======== PASSAGE TO READ ========

Ungerecht stated that when his team does their job efficiently, its one less thing the leaders at MSCoE have to worry about and those leaders can concentrate fully on their primary mission…training.

According to Kim Harris, TACOM FMX Engineer Support, the maintenance mission is a critical piece of a Warfighter’s survivability. The team ensures that Soldiers have the proper training tools and platforms in place to maximize the quality of the training.

“We are a team…allowed to think outside the box and be creative problem solvers,” said Harris. “We help leaders reach their goals.”

Harris also believes thinking outside the box is critical when dealing with smaller budgets while still having the responsibility to keep an Army training installation mission ready. It’s also important to have leaders who work with you and listen.

“They always welcome ideas and feedback that will advance the units capabilities to support the mission,” said James Thomas, TACOM FMX Engineer Support.

Like many organizations throughout the Department of Defense, the FMX team has had to deal with obstacles to accomplishing the mission. Specifically they’ve had to complete their work in facilities that don’t have some of the modern technology that would make their jobs more efficient.

======== DATASET ========

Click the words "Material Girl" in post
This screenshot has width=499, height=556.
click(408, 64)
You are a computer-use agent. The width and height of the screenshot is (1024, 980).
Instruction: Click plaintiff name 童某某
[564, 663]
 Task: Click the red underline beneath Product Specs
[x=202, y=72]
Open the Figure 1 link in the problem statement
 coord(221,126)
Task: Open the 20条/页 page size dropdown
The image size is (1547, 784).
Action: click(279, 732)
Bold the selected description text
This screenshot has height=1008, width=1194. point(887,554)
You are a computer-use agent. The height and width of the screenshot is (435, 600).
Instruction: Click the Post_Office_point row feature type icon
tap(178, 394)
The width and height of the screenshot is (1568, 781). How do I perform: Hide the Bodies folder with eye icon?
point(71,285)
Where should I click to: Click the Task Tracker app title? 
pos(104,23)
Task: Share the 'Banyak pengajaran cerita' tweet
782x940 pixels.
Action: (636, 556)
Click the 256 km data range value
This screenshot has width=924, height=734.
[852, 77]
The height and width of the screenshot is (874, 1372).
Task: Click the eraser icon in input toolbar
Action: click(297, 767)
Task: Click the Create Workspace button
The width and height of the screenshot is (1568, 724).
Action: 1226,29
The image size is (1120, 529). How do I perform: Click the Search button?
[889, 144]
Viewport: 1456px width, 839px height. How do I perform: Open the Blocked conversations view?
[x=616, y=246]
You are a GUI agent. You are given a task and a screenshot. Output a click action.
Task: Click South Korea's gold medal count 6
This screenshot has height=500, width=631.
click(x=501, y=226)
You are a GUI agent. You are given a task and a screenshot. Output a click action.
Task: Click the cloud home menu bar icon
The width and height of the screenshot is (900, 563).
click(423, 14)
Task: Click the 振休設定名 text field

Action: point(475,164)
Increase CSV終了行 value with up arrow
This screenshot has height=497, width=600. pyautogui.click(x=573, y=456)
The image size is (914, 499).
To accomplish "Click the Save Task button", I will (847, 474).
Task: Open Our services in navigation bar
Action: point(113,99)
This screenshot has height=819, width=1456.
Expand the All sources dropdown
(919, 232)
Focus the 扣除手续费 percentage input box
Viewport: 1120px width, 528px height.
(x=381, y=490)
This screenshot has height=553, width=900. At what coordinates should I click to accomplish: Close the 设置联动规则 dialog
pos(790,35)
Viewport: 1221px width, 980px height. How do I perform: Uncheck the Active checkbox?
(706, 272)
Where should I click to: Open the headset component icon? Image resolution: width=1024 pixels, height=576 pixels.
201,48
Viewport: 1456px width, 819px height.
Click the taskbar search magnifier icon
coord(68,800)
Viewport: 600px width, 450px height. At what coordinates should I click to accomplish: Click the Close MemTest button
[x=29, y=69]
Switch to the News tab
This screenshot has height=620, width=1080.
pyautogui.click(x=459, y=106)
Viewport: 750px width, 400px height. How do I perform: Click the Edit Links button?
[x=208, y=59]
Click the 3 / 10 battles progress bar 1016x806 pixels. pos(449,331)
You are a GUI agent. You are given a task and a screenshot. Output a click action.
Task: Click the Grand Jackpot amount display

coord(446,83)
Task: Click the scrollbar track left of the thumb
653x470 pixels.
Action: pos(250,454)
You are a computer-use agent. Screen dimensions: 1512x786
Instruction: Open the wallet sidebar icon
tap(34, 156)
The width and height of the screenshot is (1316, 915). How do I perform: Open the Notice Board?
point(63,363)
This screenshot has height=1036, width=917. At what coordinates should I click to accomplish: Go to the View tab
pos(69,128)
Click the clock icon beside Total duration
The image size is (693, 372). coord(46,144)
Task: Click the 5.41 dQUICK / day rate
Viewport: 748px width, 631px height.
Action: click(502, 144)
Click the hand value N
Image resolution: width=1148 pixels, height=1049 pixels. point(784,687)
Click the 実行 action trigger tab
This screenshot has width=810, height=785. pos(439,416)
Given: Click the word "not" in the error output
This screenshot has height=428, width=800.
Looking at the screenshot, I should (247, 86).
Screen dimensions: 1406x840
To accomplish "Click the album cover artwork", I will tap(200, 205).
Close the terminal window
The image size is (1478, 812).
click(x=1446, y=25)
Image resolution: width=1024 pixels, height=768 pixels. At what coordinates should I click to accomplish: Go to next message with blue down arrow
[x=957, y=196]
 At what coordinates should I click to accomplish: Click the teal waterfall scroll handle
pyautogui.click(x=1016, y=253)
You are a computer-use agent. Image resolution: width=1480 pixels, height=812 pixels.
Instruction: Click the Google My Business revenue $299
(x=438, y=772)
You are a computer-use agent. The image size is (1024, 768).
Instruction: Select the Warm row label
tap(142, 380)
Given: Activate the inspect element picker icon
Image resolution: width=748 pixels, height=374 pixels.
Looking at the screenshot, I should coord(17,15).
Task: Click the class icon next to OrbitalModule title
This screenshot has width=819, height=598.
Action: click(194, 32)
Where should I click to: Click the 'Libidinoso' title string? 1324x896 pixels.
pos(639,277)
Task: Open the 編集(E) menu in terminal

========

> [TASK INSTRUCTIONS]:
(a) Translate this sentence from the passage about the TACOM FMX maintenance team into Spanish: "The team ensures that Soldiers have the proper training tools and platforms in place to maximize the quality of the training."
(b) Reproduce word for word the part of the passage about the TACOM FMX maintenance team from "Ungerecht stated that" up to and including "you and listen.".
These records were taken from a separate source.

> [ANSWERS FOR THIS EXERCISE]:
(a) El equipo se asegura de que los soldados cuenten con las herramientas y plataformas de entrenamiento adecuadas para maximizar la calidad del entrenamiento.

(b)
Ungerecht stated that when his team does their job efficiently, its one less thing the leaders at MSCoE have to worry about and those leaders can concentrate fully on their primary mission…training.

According to Kim Harris, TACOM FMX Engineer Support, the maintenance mission is a critical piece of a Warfighter’s survivability. The team ensures that Soldiers have the proper training tools and platforms in place to maximize the quality of the training.

“We are a team…allowed to think outside the box and be creative problem solvers,” said Harris. “We help leaders reach their goals.”

Harris also believes thinking outside the box is critical when dealing with smaller budgets while still having the responsibility to keep an Army training installation mission ready. It’s also important to have leaders who work with you and listen.